» **Excerpted passage**
'''

This past Monday, there were tons of lovely photos of my local Facebook friends’ kids. It was the first day of school, and there were big smiles (the kids, not just the parents), a bunch of new outfits to pose in, fresh supplies in new backpacks, and plenty of waves as eager youngsters stepped up onto the bus.
I had asked my husband to be sure and get a photo of the boys – it was Alex’s first day in middle school and Nick’s first day of his last year in elementary school. Mini-milestone day, right?
And anything had to be better than the joy-fest I captured last year on the first day of school:
I had reminded my husband Sunday night about the picture, before I went to bed. I texted him again on my way to work the next morning. He didn’t respond.
Not a good sign…unless the sign I was looking for was “Oh shit! I forgot she asked me to do that.”
I didn’t hear from him all morning, so I took to social media to
shame him make light of the fact that I was the only parent on the planet who didn’t get a first day of school picture. So I posted this on Facebook:
My post received 29 likes, only 5 of which were from male friends. Dads. Dads who I am sure posted pictures of their own little cherubs on the first day of school. The other 24 likes from my female friends were truly a sign of solidarity. It’s as if they were clicking the like button, but knew that instead of “like”, it really meant “yes, your husband is a numbskull for not getting that picture.”

'''

» **Given data**
'''

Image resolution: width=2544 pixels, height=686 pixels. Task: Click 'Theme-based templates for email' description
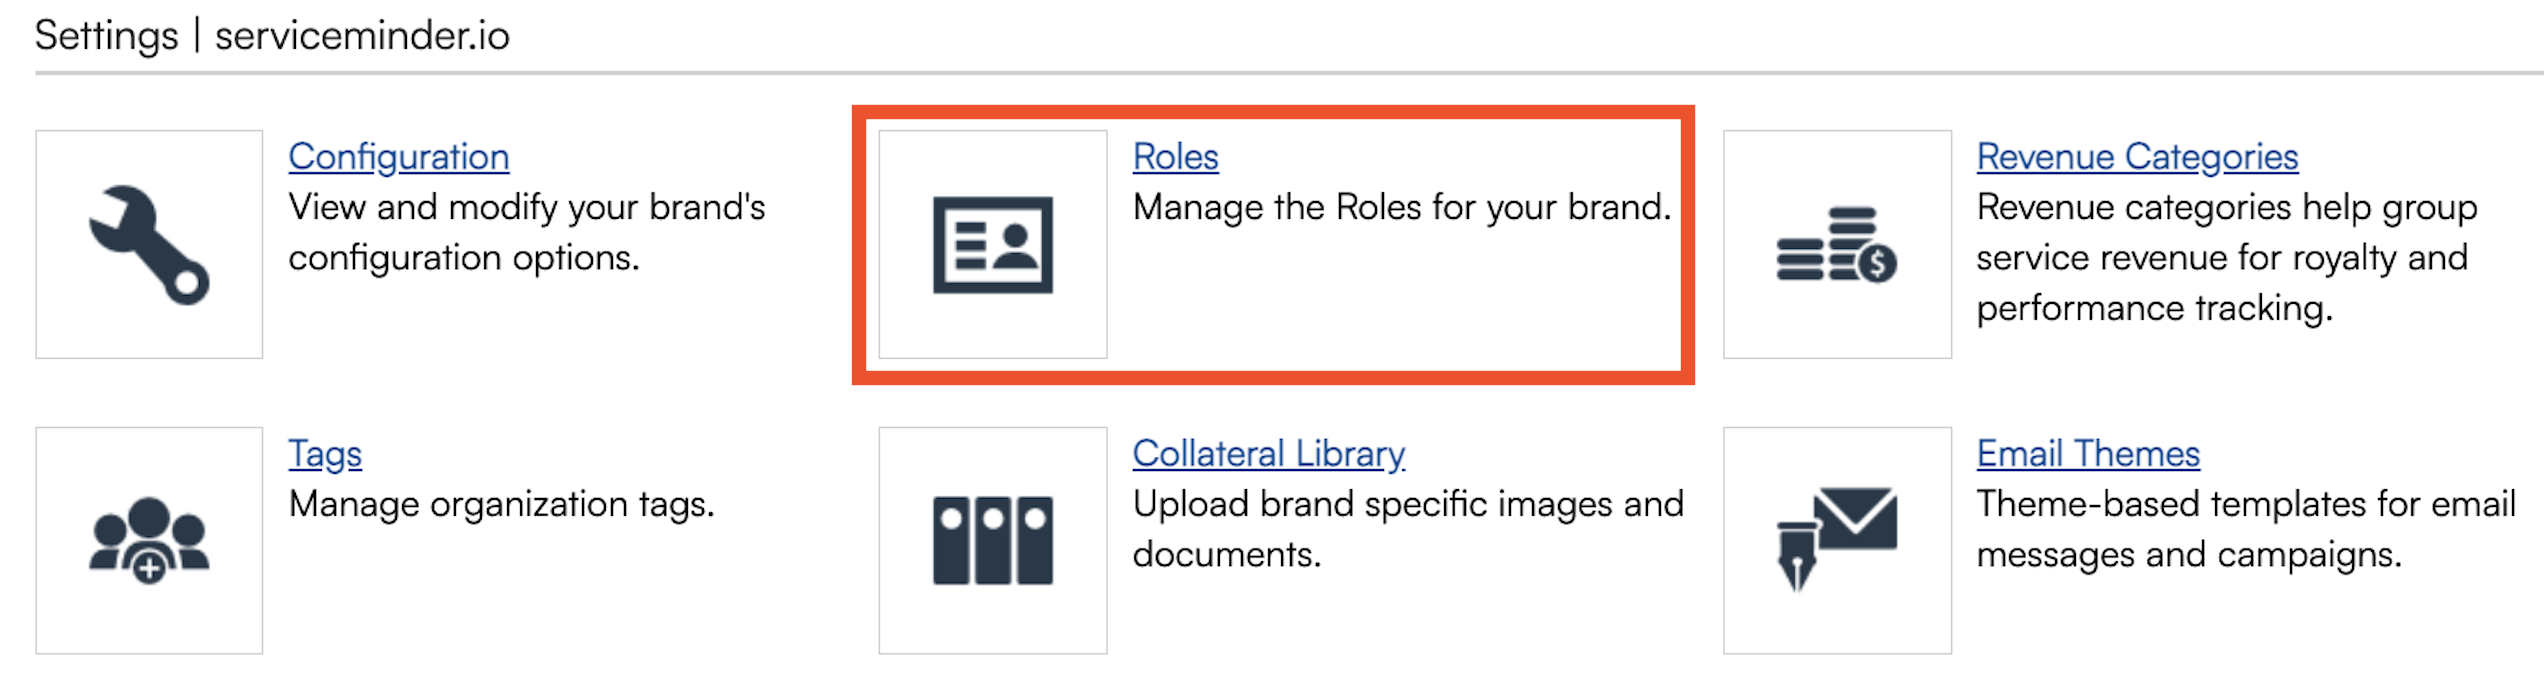[x=2245, y=504]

'''

» **Objective A**
In the first-day-of-school passage, which of the boys was starting middle school?
» **Objective B**
Print the first-day-of-school passage from "And anything had" to "He didn’t respond.".
The lines are separate material from the first-day-of-school passage.

» **Correct answer A**
Alex

» **Correct answer B**
And anything had to be better than the joy-fest I captured last year on the first day of school:
I had reminded my husband Sunday night about the picture, before I went to bed. I texted him again on my way to work the next morning. He didn’t respond.